++++ 検討用文章
メルビン監督は「大きな打撃だ」と言いつつも「うちのラインナップを見て欲しい。まだ素晴らしい打線だ。だから前に進むべきだと思う。タティスを待ち望む前からも、キャンプを終えた時も、デッドラインで大物4人を補強した時も良いチームであると思っている」と話す。また翌日タティスと話し「とても反省している様だった。言えることはそれだけだが確認しておきたかった」とコメント。

ウィル・マイヤーズフアン・ソトらもショックを受けているとはいえ戦力は整っているし前に進まなければならないという意図の返答。

一方タティスの振る舞いに不満を露にする選手も居る。先述のマスグローブ「タティスはまだ若い。教訓やすべきでないことをこれから学ぶだろう」と言いつつも「ただ突き詰めると自責の念と献身、チームの一員で居たいという姿勢を示し始めるべきだと思う」とコメント。

また今日の試合に先発し5イニング1失点で4勝目を収めたマイク・クレビンジャーはさらに辛辣で「彼に失望させられたのはこれで二回目だ。成長して今回の件から学び、単に自分自身についてだけの出来事では済まないと知ることを望むかだ」「他に誰も要らないよ。必要なメンバーは全員ここに揃っている」とタティスを半ば見捨てるような歯に衣着せぬ厳しい発言を残した。

しかしそんなクレビンジャーも2年前インディアンス時代にコロナ禍中の外出禁止令を無視してかつ虚偽の報告をするという失態を犯し、ベテラン投手の元パドレス左腕オリバー・ペレスに「あいつと一緒にプレーは出来ない」と言われるほど逆鱗に触れていたので、あなたは何故パドレスにトレード放出されたか覚えていらっしゃいますかという気もするが、少なくとも今回の怒りの内容についてはもっともではある。

またサンディエゴの人気スポーツラジオ朝帯番組Ben & Woodsが、タティスのPED違反報道を受けて夜に緊急生放送。失望、苛立ち、また今のチームの強さへの希望などファンの気持ちをダイレクトに代弁していた。ちなみに各Podcastのプラットフォームで試聴可能だ。

見解

プロスペクトを大放出し大型補強を行ったシーズン後半の勝負期、さらに起爆剤となってもらうべく復帰を待ち望んでいた状況でのPED違反でプレーオフの出場不可という、これ以上ない最悪のタイミングでの不祥事だ。8月半ばの復帰でも1後半台のfWARを残すと見込まれていたので、ゲーム差によってはワイルドカード争いやポストシーズンでの勝敗に影響する可能性がある。
++++++++
++++ 提供資料
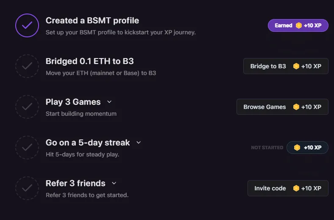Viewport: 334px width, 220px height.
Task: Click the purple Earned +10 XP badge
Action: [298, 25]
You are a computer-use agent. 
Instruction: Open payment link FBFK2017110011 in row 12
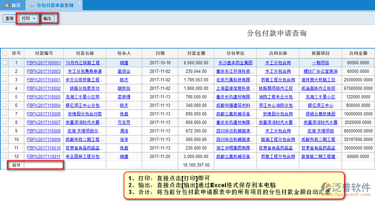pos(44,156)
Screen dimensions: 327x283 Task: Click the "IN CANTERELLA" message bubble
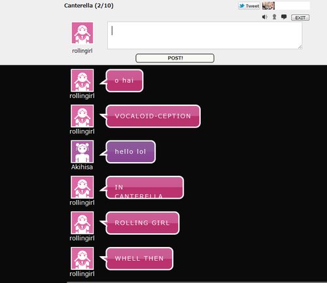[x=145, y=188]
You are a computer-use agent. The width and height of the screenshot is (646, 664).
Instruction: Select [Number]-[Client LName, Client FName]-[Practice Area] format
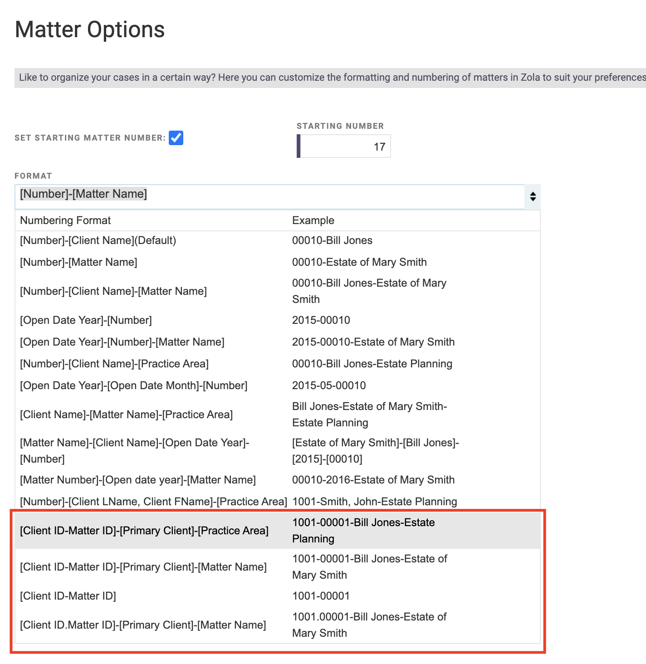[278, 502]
++++++++
++++ 提供資料
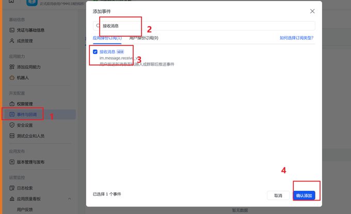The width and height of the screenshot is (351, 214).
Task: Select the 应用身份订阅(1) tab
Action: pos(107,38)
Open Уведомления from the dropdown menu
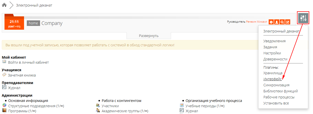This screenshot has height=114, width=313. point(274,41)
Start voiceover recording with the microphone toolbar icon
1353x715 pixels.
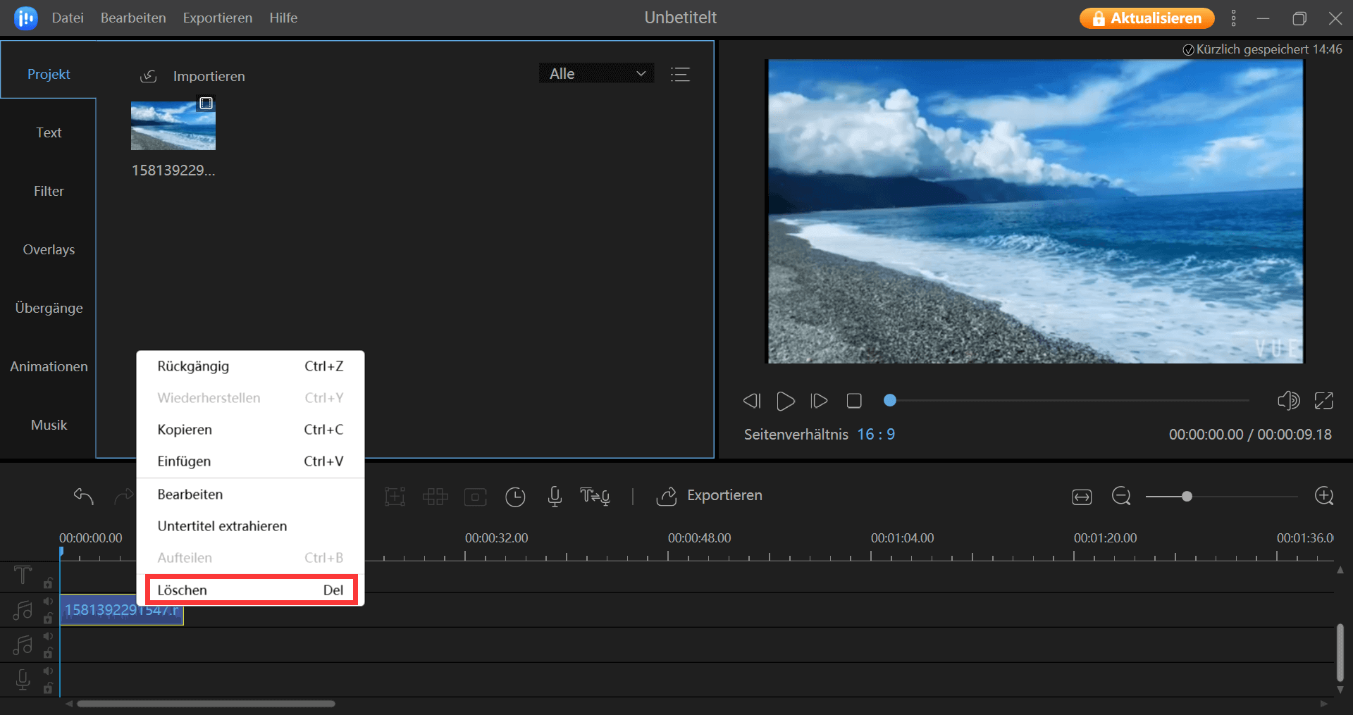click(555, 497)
++++++++
++++ 提供資料
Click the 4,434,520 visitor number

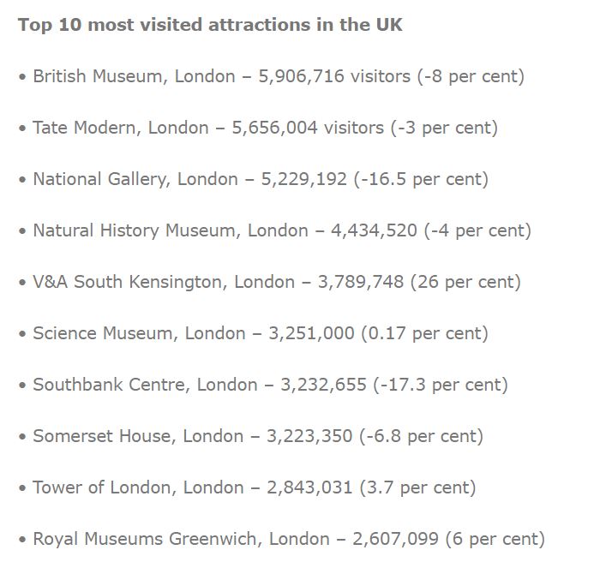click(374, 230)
++++++++
● **課題 1**
タティスに関する文章のうち、「プロスペクトを大放出し大型補」から「勝敗に影響する可能性がある。」までを一字も変えずに書き写してください。
● **課題 2**
タティスに関する文章を、最後の文の次から書き継ぐこと。
資料は別の出典から取ったものです。

● **回答 1**
プロスペクトを大放出し大型補強を行ったシーズン後半の勝負期、さらに起爆剤となってもらうべく復帰を待ち望んでいた状況でのPED違反でプレーオフの出場不可という、これ以上ない最悪のタイミングでの不祥事だ。8月半ばの復帰でも1後半台のfWARを残すと見込まれていたので、ゲーム差によってはワイルドカード争いやポストシーズンでの勝敗に影響する可能性がある。

● **回答 2**
しかしそれ以上に深刻な問題は、周囲が持つタティスへの印象は80試合では到底回復しないという点だ。むしろ一生取り戻せない可能性が高いだろう。若きMLBの顔としてのイメージは地に堕ちた。コマーシャル契約もいくつかは終了するだろう。

そしてチームメイトや監督コーチからの信頼回復も容易ではない。ことMLBにおいて、チームメイトやGMが在籍選手を公然と批判することは滅多にない。タティスの無責任な振舞いは今回の件に限った話ではなさそうで、ドクターからゴーサインが出る前に独断で打撃練習を行なっている様子が目撃されている。またチーム関係者は以前からタティスは未熟で機嫌を損ねやすく、活力が良い方にも悪い方にも左右されやすいと指摘している。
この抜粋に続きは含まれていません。